Stored data

--------------------------------

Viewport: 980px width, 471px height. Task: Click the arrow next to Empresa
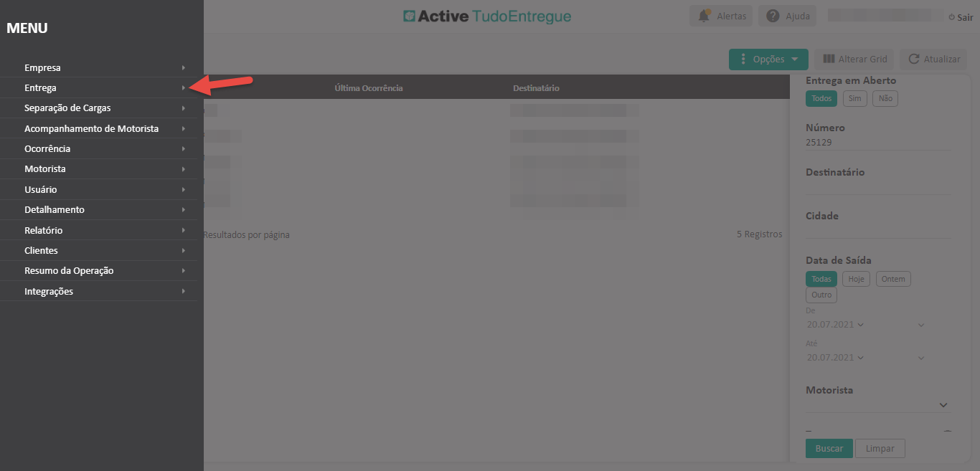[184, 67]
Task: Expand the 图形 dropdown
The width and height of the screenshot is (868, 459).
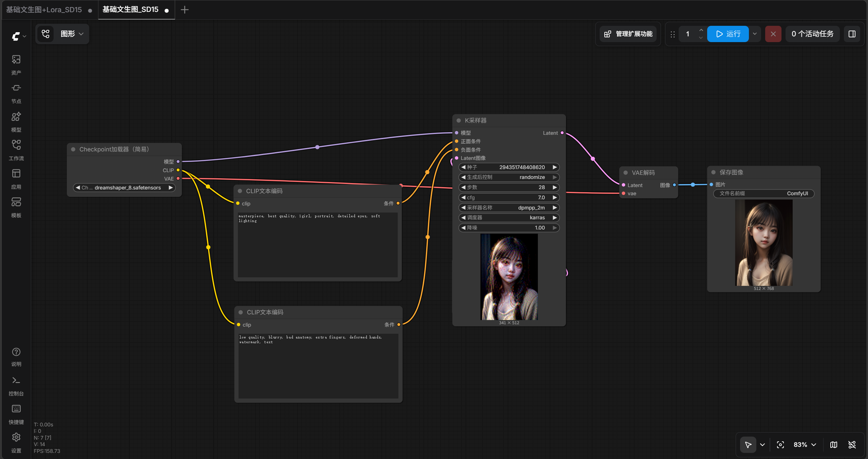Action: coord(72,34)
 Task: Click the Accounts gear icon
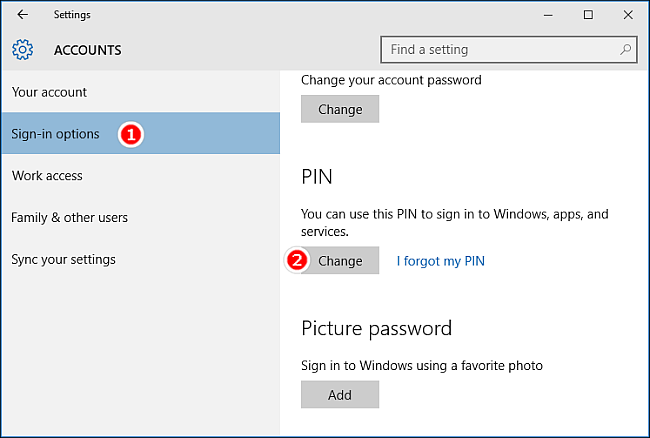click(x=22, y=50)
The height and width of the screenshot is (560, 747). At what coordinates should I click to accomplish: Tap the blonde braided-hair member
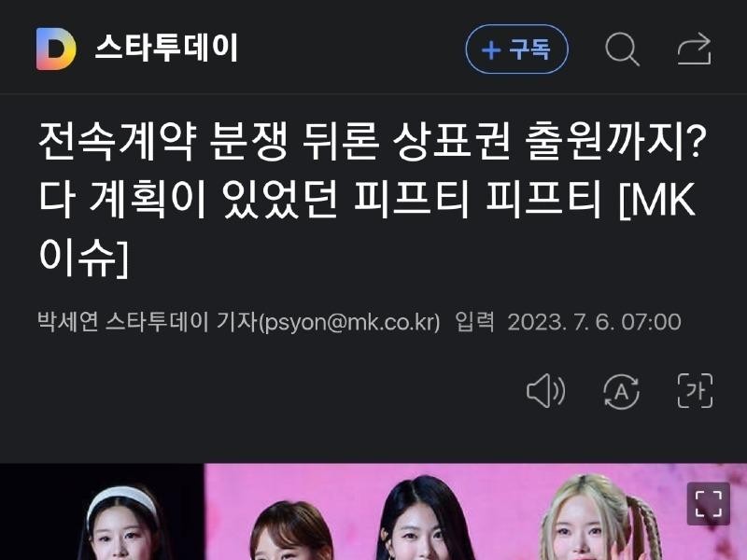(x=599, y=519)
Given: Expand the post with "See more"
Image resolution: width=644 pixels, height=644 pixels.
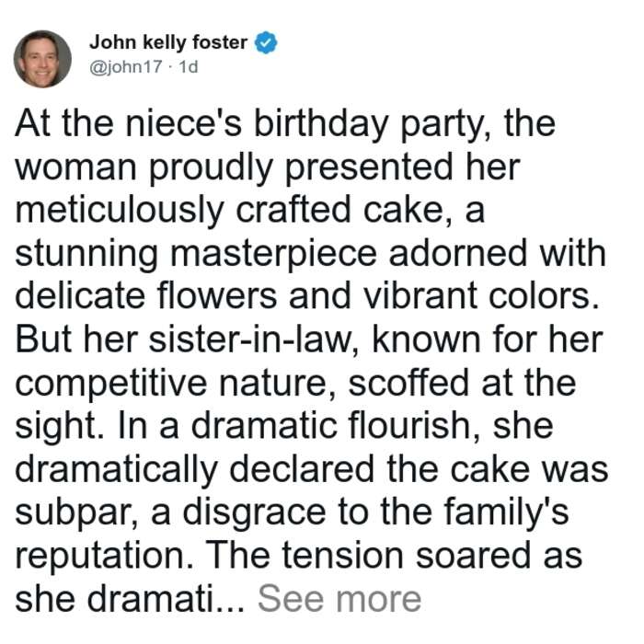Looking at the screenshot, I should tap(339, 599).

--------------------------------

WORK TO COMPLETE
Apart from the images, the entries above must be returned without alteration.

RESPONSE FOR THIS EXERCISE
Viewport: 980px width, 471px height. Task: Click the arrow next to Empresa
[184, 67]
Task: Expand the 图形 dropdown
The width and height of the screenshot is (868, 459).
Action: coord(72,34)
 Task: Click the Accounts gear icon
click(x=22, y=50)
The height and width of the screenshot is (560, 747). At what coordinates should I click to accomplish: Tap the blonde braided-hair member
(x=599, y=519)
Given: Expand the post with "See more"
Image resolution: width=644 pixels, height=644 pixels.
Looking at the screenshot, I should tap(339, 599).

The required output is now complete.